Reactions: Agree 2 | Award 1


----------



## Jason Judd (May 3, 2017)

thanks man. i was told by the seller that S.Plumipes are a burrowing species that's correct however i seem to have got conflicting info about this particular species. Adelaide gets freezing in winter and I was concerned about the temp dropping below 10c for this species. Is this nothing to worry about ? It was recommended that cotton wool was placed in the dish as well. 

Cold Blood, do you know of any literature available on this species or other Australian species? 

Cheers mate, appreciate the response.


----------



## Venom1080 (May 3, 2017)

Jason Judd said:


> thanks man. i was told by the seller that S.Plumipes are a burrowing species that's correct however i seem to have got conflicting info about this particular species. Adelaide gets freezing in winter and I was concerned about the temp dropping below 10c for this species. Is this nothing to worry about ? It was recommended that cotton wool was placed in the dish as well.
> 
> Cold Blood, do you know of any literature available on this species or other Australian species?
> 
> Cheers mate, appreciate the response.


just water in the dish. keep them something like this.. minus the rocks in the dish and all the humidity. i dont know the humidity requirements of this species however. maybe @jigalojey  does. 
http://arachnoboards.com/threads/ca...sing-mine-and-i-want-it-to-be-perfect.180833/

be cautious with these spiders, especially around young children, all OWs have nasty(not lethal, mind you) bites and most have a bad attitude. i believe Australians are among the worst.

Reactions: Like 1


----------



## Jason B (May 3, 2017)

Ok I found this http://www.thedailylink.com/australiantarantulas/species/plumipes.html
I Normally just wouldn't link a random web site, but the title of the Page says Steve Nunn so I'm gonna hope its information he provided and so it should be pretty accurate. According to that site there from a Semi-Arid species so I'd keep them on the dry side. 

As far as heat goes, it doesn't get freezing in your house does it? As a general rule if your comfortable a T would also be comfortable. Warmer temps might increase growth rate but the sooner this T matures the sooner you'll be saying goodbye to it.

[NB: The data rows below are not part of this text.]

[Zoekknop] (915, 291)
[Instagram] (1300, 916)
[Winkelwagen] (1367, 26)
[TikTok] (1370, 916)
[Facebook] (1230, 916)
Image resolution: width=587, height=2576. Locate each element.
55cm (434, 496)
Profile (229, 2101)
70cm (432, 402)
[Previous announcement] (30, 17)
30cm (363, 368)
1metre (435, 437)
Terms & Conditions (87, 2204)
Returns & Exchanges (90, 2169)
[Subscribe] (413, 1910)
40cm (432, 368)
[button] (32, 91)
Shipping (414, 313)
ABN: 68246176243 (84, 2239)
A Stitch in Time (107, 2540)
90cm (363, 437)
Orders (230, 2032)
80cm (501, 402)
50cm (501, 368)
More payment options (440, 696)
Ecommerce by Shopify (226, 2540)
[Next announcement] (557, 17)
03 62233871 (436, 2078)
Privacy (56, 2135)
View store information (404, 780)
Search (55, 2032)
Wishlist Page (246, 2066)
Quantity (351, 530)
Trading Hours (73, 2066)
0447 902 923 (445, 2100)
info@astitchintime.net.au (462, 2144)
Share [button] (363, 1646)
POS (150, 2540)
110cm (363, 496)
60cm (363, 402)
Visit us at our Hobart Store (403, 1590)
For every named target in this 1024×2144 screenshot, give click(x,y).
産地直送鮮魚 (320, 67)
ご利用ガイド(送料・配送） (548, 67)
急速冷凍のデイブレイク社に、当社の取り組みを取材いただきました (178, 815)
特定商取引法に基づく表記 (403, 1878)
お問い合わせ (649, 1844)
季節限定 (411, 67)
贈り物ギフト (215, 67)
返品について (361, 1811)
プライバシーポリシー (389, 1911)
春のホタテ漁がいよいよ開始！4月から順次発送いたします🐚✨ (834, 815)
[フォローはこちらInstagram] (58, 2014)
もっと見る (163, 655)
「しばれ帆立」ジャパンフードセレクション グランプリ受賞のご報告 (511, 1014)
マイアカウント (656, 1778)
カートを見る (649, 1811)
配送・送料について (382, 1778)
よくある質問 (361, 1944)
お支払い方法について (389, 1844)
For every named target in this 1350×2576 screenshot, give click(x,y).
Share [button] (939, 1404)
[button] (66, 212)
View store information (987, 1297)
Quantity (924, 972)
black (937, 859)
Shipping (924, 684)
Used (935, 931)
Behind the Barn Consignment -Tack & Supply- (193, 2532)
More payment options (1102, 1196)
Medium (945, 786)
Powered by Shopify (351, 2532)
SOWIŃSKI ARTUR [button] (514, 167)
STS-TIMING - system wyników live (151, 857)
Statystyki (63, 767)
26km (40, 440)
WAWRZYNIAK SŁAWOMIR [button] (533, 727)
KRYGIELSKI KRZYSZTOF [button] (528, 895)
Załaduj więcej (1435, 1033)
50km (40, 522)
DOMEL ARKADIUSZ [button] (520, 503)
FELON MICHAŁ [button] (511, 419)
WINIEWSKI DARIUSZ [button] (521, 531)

Give the species depth to borrow and let it get acclimated according to that site they should be a good eater once comfortable.


----------



## Jason Judd (May 3, 2017)

Jason B said:


> Ok I found this http://www.thedailylink.com/australiantarantulas/species/plumipes.html
> I Normally just wouldn't link a random web site, but the title of the Page says Steve Nunn so I'm gonna hope its information he provided and so it should be pretty accurate. According to that site there from a Semi-Arid species so I'd keep them on the dry side.
> 
> As far as heat goes, it doesn't get freezing in your house does it? As a general rule if your comfortable a T would also be comfortable. Warmer temps might increase growth rate but the sooner this T matures the sooner you'll be saying goodbye to it. Give the species depth to borrow and let it get acclimated according to that site they should be a good eater once comfortable.


Thanks so much for that.  

I'm gonna look at changing around this evening. 

Wish me luck....

Reactions: Like 1 | Optimistic 1


----------



## Jason Judd (May 4, 2017)

Venom1080 said:


> just water in the dish. keep them something like this.. minus the rocks in the dish and all the humidity. i dont know the humidity requirements of this species however. maybe @jigalojey  does.
> http://arachnoboards.com/threads/ca...sing-mine-and-i-want-it-to-be-perfect.180833/
> 
> be cautious with these spiders, especially around young children, all OWs have nasty(not lethal, mind you) bites and most have a bad attitude. i believe Australians are among the worst.


Thanks Venom1080, this guy is fairly well behaved so far; even more so than some baboon spiders in my previous experience who all had quite diverse attitudes, some striking multiple times and some not once while others in between


----------



## Jason B (May 4, 2017)

Being that your in Australia I don't think theres really alot of docile Tarrantulas for you to be able to collect anyway with the bans as is. I don't know how it really is down there I just imagine alot of deadly creatures around ever corner lol. A tarantula even an ow is mild compared to alot of the stuff their.


----------



## Sammilouise (Jun 13, 2017)

Hi Jason
If you're still looking for info on keeping your T than look at Miss Phantom Fangs on youtube, she used to keep masses of Australian Tarantulas. Also look at the Minibeast Wildlife website as they sell tarantulas and have care sheets that are better than those from pet shops. You can also call them for information. Hope he's going well


----------